Trecho citado →
◇ ◇ ◇

E o primeiro resultado concreto das ideias de Bolsonaro foi a negativa de sediar a próxima cúpula do clima, a COP25. Sob alegação de que a reunião é inútil, o presidente eleito tirou do Brasil a chance de receber aqui – 27 anos depois da conferência mais famosa, a Rio-92, onde os cientistas pela primeira vez deram alerta sobre o perigo das emissões de carbono – líderes do mundo todo para debater sobre o maior imbróglio atual da humanidade. E vida que segue.
Para encerrar, volto a uma boa notícia. Em 2018 os indígenas de todo o mundo ganharam um presente da Relatora Especial das Nações Unidas para os Povos Indígenas, Victoria Tauli-Corpuz que, num estudo divulgado em julho, condena a criação de Unidades de Conservação. Segundo ela, a terra tem que servir para os humanos e, neste sentido, ninguém melhor que os indígenas para conservá-las. Victoria afirma que “há crescentes evidências de que as florestas prosperam quando os povos indígenas permanecem em suas terras”.
Temos muito o que aprender com eles, e a troca poderia ser bem intensa e produtiva, sobretudo aqui no Brasil, onde já há grupos organizados e ancorados por excelentes organizações. Mas não é o que ocorre: um relatório do Conselho Indigenista Missionário (Cimi), publicado em outubro, dá conta de que a violência contra estes povos, no Brasil, tem um aumento sistêmico, contínuo.

◇ ◇ ◇

Dados guardados →
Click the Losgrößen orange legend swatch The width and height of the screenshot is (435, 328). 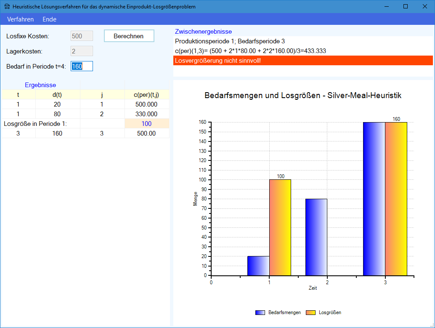click(311, 312)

◇ ◇ ◇

O que fazer →
1. Segundo o trecho, que cúpula do clima o presidente eleito se negou a receber no Brasil?
2. Copie o trecho começando nas palavras "Para encerrar, volto" e parando logo depois de "aumento sistêmico, contínuo.".
A listagem é um material à parte e não tem ligação com o trecho.

Respostas do exercício →
1. A COP25.

2.
Para encerrar, volto a uma boa notícia. Em 2018 os indígenas de todo o mundo ganharam um presente da Relatora Especial das Nações Unidas para os Povos Indígenas, Victoria Tauli-Corpuz que, num estudo divulgado em julho, condena a criação de Unidades de Conservação. Segundo ela, a terra tem que servir para os humanos e, neste sentido, ninguém melhor que os indígenas para conservá-las. Victoria afirma que “há crescentes evidências de que as florestas prosperam quando os povos indígenas permanecem em suas terras”.
Temos muito o que aprender com eles, e a troca poderia ser bem intensa e produtiva, sobretudo aqui no Brasil, onde já há grupos organizados e ancorados por excelentes organizações. Mas não é o que ocorre: um relatório do Conselho Indigenista Missionário (Cimi), publicado em outubro, dá conta de que a violência contra estes povos, no Brasil, tem um aumento sistêmico, contínuo.